Glen David Brin (born October 6, 1950) is an American scientist and author of science fiction. He has won the Hugo, Locus, Campbell and Nebula Awards. His novel The Postman was adapted into a 1997 feature film starring Kevin Costner.

Early life and education

Brin was born in Glendale, California, in 1950 to Selma and Herb Brin. He graduated from the California Institute of Technology with a Bachelor of Science in astronomy, in 1973. At the University of California, San Diego, he earned a Master of Science in electrical engineering (optics) in 1978 and a Doctor of Philosophy degree in astronomy in 1981.

Career
From 1983 to 1986, he was a postdoctoral research fellow at the California Space Institute, of the University of California, at the San Diego campus in La Jolla.
In 2010, Brin became a fellow of the Institute for Ethics and Emerging Technologies. He helped establish the Arthur C. Clarke Center for Human Imagination at UCSD. He serves on the advisory board of NASA's Innovative and Advanced Concepts group and frequently does futurist consulting for corporations and government agencies. 

Brin has a side career in public speaking and consultation. He appears frequently on science- or future-related television shows such as The Universe, Life After People, Alien Encounters, Worlds of Tomorrow. He consults and speaks for a wide variety of groups interested in the future, ranging from Defense Department agencies and the CIA to Procter & Gamble, SAP, Google, and other major corporations. He has participated in discussions at the Philanthropy Roundtable and other groups seeking innovative problem solving approaches. 

As of 2013, he served on the Board of Advisors for the Museum of Science Fiction.

Personal life
Brin has Polish Jewish ancestry, from the area around Konin. His grandfather was drafted into the Russian army and fought in the Russian-Japanese War of 1905. 

As of 2022, Brin was living in San Diego County, California, with his wife and children.

Works 
Most of Brin's fiction is categorized as hard science fiction, in that they apply some degree of plausible scientific or technological change as important plot elements. About half of Brin's works are in his Uplift Universe. These have twice won the Hugo Award for Best Novel.

Much of Brin's work outside the Uplift series focuses on technology's effects on human society, a common theme of contemporary North American science fiction. This is most noticeable in The Practice Effect, Glory Season, and Kiln People.

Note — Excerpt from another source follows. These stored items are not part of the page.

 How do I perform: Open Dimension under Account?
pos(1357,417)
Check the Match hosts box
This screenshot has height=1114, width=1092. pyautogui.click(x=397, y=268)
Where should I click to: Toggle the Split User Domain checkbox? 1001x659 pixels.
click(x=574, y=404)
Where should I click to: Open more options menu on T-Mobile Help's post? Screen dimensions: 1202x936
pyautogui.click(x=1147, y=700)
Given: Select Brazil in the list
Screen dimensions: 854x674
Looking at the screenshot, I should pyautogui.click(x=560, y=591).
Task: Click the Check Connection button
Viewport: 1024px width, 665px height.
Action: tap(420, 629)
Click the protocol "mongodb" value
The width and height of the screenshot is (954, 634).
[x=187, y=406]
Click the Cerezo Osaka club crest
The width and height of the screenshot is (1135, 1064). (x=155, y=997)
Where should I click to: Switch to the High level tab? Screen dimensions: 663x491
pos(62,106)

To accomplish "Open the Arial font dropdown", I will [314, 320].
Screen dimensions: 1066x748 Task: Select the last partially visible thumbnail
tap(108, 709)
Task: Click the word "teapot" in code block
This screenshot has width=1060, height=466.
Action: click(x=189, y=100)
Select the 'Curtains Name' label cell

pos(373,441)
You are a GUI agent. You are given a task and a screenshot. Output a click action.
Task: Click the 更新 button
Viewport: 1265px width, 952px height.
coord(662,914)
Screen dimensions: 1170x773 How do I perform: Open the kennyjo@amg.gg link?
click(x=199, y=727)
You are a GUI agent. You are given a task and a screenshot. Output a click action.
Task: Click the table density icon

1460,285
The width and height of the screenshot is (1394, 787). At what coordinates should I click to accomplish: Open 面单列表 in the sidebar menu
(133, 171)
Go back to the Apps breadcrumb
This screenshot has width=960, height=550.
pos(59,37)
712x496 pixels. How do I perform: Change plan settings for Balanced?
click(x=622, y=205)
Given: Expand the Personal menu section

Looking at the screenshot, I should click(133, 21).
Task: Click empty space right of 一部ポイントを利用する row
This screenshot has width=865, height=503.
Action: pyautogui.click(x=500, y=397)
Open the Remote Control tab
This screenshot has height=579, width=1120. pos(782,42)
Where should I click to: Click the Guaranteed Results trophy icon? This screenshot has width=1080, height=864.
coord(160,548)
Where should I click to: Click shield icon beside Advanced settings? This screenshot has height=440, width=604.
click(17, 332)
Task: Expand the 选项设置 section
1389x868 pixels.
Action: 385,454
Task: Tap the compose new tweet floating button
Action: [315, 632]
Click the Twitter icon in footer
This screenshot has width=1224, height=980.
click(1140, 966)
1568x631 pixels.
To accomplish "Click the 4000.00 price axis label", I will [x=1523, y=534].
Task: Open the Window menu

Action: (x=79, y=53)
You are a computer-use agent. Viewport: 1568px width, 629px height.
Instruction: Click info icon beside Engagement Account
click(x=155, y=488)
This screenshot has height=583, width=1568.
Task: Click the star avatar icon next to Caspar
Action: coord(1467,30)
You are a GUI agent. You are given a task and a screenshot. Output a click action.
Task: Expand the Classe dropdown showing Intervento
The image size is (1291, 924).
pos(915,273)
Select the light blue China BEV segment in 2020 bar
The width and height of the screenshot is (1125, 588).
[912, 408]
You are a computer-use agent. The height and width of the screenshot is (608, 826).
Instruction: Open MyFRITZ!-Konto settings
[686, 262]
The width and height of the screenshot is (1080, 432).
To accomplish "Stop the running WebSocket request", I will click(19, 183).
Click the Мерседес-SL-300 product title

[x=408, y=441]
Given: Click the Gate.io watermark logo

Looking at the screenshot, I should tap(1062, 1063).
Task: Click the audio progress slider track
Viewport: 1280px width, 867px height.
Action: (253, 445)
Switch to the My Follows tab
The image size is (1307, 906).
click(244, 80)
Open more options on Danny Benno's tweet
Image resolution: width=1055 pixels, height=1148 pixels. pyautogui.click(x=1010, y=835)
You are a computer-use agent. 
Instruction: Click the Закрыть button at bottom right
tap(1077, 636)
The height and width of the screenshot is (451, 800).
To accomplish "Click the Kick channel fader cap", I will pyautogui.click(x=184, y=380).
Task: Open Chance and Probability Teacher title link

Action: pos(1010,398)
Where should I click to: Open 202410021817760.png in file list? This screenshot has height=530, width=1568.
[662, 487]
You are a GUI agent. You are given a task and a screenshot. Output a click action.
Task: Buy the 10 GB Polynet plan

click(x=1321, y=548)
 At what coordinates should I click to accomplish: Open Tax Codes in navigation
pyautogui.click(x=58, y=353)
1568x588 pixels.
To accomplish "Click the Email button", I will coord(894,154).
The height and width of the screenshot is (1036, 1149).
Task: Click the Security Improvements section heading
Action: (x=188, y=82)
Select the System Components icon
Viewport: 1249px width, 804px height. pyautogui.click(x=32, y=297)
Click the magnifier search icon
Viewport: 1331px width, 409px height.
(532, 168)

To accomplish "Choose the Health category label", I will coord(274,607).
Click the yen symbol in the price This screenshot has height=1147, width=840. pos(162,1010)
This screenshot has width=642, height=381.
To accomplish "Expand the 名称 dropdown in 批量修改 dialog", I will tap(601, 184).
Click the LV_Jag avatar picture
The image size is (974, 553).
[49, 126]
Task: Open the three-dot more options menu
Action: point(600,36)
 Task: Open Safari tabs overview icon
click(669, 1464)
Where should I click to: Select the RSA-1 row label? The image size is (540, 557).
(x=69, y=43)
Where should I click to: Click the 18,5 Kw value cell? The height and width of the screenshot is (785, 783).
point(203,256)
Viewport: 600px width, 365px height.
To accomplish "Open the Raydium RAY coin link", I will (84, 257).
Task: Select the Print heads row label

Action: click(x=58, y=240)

Influence of Jewish heritage 

Brin's Jewish heritage is the source of two other strong themes in his works. Tikkun Olam ("repairing the world", i.e. people have a duty to make the world a better place) is originally a religious concept, but Brin, like many non-orthodox Jews, has adapted this into a secular notion of working to improve the human condition, to increase knowledge, and to prevent long-term evils. Brin has confirmed that this notion in part underscores the notion of humans as "caretakers" of sentient-species-yet-to-be, as he explains in a concluding note at the end of Startide Rising; and it plays a key role in The Uplift War, in which the Thennanin are converted from enemies to allies of the Terragens (humans and other sapients that originated on Earth) when they realize that making the world a better place and being good care-takers are core values of both civilizations. Many of Brin's novels emphasize another element of Jewish tradition: the importance of laws and legality, whether intergalactic law in the Uplift series or that of near-future California in Kiln People. Still, Brin has stated, "Truly mature citizens ought not to need an intricate wrapping of laws and regulations, in order to do what common sense dictates as good for all".

Bibliography

Fiction

The Uplift stories 
The Uplift novels are:
Sundiver (1980), 
Startide Rising (1983), . Hugo and Locus SF Awards winner, 1984; Nebula Award winner, 1983
The Uplift War (1987), . Hugo and Locus SF Awards winner, 1988; Nebula Award nominee, 1987
The Uplift Trilogy (sometimes called the Uplift Storm trilogy):
Brightness Reef (1995) . Hugo and Locus SF Awards nominee, 1996
Infinity's Shore (1996), 
Heaven's Reach (1998), 

Short stories:
 "Aficionado" (1998) was first published as "Life in the Extreme" in Popular Science magazine, republished in the 2003 limited-edition collection Tomorrow Happens, and included in Brin's 2012 novel Existence. It is available on Brin's website. "Aficionado" takes place before the novels.
 "Temptation" (1999) appeared in Robert Silverberg's anthology Far Horizons: All New Tales from the Greatest Worlds of Science Fiction and is set after the events of Infinity's Shore.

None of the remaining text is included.